6. M. A soutient qu’il a quitté la Turquie en 2023 en raison de craintes de persécutions liées à son appartenance ethnique kurde et à son refus d’effectuer son service militaire et qu’il craint de subir de mauvais traitements en cas de retour en Turquie. Toutefois, le requérant ne produit aucun élément à l’appui de ses allégations. En outre, il ressort des pièces du dossier que sa demande d’asile a été rejetée par une décision du 16 avril 2024 de l’Office français de protection des réfugiés et apatrides et confirmée par décision du 8 août 2024 de la Cour nationale du droit d’asile. Par suite, le requérant n’établissant pas qu’il ferait l’objet de menaces actuelles et réelles en cas de retour dans son pays d’origine, le moyen ne peut qu’être écarté.
7. Il résulte de ce qui précède que les conclusions à fin d’annulation de l’arrêté du 3 octobre 2024 doivent être rejetées ainsi que, par voie de conséquence, les conclusions présentées par M. A au titre des articles L. 761-1 du code de justice administrative et 37 de la loi du 10 juillet 1991.
D E C I D E :
Article 1er : Il n’y a pas lieu de statuer sur les conclusions à fin d’admission à l’aide juridictionnelle provisoire.
Article 2 : Le surplus des conclusions de la requête est rejeté.
Article 3 : Le présent jugement sera notifié à M. B A, au préfet du Val-de-Marne et à Me Iclek.
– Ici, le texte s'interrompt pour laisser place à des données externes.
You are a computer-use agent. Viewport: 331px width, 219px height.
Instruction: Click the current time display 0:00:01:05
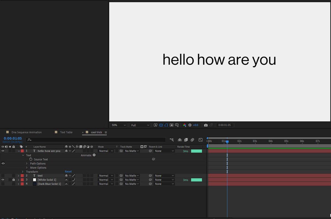coord(13,138)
Délibéré après l’audience du 21 mars 2025, à laquelle siégeaient :
Mme Mullié, présidente,
Mme Senichault de Izaguirre, conseillère,
M. Collen-Renaux, conseiller.
Rendu public par mise à disposition au greffe le 11 avril 2025.
Le rapporteur,
T. COLLEN-RENAUXLa présidente,
N. MULLIÉ
La greffière,
H. KELI
La République mande et ordonne au préfet du Val-de-Marne en ce qui le concerne ou à tous commissaires de justice à ce requis en ce qui concerne les voies de droit commun contre les parties privées, de pourvoir à l’exécution de la présente décision.